• _EXERCISE DIRECTIONS_
Could you show all lines in the entries below that contain the string "heading"?

[Stored records]
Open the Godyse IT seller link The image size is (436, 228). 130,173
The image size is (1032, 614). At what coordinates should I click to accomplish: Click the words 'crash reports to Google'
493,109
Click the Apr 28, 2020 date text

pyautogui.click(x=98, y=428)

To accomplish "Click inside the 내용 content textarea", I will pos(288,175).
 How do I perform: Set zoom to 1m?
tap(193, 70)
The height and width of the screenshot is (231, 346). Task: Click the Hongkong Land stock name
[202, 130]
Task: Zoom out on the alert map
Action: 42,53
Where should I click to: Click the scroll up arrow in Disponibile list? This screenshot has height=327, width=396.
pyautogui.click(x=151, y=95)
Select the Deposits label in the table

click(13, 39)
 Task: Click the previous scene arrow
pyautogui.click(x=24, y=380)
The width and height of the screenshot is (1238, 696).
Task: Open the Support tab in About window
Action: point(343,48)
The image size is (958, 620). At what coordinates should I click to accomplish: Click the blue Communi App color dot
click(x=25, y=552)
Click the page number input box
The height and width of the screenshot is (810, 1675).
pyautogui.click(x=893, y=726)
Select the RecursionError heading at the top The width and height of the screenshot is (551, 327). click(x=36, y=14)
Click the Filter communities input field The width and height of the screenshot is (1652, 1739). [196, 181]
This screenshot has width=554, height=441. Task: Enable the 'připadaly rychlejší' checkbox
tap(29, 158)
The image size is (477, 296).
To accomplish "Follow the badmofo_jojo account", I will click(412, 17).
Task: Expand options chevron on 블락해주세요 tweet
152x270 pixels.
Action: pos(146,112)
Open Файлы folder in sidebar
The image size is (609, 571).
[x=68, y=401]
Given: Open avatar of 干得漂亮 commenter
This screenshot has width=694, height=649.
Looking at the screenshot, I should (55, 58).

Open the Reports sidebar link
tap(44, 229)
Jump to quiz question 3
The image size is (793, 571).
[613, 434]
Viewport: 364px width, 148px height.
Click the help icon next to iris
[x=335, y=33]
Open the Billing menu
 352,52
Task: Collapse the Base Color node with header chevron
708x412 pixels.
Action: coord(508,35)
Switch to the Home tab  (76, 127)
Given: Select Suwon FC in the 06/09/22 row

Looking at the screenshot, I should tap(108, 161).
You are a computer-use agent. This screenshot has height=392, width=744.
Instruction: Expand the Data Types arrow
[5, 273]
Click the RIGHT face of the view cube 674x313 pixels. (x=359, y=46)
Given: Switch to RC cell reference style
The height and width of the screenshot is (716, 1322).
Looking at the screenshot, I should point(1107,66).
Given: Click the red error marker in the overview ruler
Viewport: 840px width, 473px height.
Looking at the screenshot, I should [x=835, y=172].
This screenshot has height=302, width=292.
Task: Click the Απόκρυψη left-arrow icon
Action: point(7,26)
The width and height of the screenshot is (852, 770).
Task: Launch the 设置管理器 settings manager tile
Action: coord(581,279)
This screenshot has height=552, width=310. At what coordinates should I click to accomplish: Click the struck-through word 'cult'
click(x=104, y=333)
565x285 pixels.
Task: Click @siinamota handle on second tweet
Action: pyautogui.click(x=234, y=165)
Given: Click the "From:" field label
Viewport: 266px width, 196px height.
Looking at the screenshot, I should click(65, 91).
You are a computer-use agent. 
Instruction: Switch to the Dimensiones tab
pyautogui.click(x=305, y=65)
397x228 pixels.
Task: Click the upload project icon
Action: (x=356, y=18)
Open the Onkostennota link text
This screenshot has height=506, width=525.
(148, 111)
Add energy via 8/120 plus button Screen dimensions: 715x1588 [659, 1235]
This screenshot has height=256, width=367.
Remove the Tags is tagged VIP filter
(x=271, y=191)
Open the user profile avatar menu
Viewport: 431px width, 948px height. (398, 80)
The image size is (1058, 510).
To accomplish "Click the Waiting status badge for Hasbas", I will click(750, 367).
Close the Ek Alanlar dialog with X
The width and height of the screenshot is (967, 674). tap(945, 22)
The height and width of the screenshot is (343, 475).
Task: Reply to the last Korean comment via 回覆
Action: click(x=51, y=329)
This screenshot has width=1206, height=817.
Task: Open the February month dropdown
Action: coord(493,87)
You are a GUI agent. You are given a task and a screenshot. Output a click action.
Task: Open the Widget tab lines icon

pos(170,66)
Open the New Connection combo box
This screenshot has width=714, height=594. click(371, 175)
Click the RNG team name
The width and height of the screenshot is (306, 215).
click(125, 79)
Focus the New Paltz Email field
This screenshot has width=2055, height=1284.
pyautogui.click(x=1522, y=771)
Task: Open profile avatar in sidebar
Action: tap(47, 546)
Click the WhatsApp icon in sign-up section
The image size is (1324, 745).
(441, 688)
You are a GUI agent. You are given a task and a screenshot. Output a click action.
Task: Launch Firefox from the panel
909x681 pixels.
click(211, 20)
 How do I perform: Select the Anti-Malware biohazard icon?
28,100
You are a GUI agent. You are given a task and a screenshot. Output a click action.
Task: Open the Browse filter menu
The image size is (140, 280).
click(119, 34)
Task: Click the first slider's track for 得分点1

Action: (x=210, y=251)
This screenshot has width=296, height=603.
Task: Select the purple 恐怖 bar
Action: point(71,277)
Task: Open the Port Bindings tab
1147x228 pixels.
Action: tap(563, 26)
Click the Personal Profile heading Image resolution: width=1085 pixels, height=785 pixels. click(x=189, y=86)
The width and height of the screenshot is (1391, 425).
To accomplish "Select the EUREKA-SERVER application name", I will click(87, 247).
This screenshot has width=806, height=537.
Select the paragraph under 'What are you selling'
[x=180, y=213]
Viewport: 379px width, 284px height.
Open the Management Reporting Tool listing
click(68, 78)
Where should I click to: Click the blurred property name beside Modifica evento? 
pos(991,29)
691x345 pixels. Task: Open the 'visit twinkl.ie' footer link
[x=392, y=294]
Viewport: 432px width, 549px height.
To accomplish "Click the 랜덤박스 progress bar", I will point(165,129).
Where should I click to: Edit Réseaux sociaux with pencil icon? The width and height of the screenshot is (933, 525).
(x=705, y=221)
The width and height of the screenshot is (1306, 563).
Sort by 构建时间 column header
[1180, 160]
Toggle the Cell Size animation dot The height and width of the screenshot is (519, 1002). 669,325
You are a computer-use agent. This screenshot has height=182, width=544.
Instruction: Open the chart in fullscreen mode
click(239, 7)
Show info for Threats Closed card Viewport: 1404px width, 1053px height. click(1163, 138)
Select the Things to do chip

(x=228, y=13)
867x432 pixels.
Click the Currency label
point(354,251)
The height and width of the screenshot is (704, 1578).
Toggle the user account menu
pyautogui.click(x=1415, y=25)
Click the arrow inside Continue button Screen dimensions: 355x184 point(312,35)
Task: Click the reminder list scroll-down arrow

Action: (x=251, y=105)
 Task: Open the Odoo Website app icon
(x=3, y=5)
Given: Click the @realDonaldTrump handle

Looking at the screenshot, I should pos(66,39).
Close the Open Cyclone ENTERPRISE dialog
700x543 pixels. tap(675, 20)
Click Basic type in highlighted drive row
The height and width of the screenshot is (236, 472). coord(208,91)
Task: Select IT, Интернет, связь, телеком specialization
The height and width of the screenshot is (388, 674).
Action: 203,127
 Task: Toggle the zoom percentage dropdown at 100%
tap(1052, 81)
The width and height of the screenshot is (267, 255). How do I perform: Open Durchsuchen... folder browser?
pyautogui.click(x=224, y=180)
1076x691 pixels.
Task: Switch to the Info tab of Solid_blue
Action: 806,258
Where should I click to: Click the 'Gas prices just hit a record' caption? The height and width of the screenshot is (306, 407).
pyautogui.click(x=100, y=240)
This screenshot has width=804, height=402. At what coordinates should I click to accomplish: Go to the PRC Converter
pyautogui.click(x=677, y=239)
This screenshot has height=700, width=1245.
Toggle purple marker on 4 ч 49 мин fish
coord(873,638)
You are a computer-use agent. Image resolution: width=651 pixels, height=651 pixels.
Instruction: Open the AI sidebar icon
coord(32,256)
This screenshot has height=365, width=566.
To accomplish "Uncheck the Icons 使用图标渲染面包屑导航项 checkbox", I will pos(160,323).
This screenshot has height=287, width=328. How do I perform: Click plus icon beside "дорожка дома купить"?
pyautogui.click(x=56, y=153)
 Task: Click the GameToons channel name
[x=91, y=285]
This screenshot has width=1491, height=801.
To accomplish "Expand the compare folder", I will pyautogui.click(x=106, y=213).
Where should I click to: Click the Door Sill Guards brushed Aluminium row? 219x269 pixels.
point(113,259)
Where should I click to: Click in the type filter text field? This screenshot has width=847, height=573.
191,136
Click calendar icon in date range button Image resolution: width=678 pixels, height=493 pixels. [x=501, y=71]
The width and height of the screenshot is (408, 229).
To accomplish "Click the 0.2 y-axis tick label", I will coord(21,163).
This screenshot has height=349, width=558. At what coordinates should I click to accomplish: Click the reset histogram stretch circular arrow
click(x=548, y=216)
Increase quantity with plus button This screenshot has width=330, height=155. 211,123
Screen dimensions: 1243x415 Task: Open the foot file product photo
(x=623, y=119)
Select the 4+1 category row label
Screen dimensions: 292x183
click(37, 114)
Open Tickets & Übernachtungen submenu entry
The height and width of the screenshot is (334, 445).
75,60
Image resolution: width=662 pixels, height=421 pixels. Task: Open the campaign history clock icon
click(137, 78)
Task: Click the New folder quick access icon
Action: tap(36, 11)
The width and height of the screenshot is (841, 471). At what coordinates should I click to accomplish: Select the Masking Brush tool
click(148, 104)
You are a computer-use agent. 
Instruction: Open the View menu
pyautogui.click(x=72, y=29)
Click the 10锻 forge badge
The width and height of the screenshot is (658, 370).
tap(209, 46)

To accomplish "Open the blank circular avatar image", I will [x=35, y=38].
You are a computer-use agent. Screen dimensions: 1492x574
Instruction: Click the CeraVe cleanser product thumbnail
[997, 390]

• _ANSWER TO THIS TASK_
Select the RecursionError heading at the top The width and height of the screenshot is (551, 327). click(x=36, y=14)
Click the Personal Profile heading Image resolution: width=1085 pixels, height=785 pixels. click(x=189, y=86)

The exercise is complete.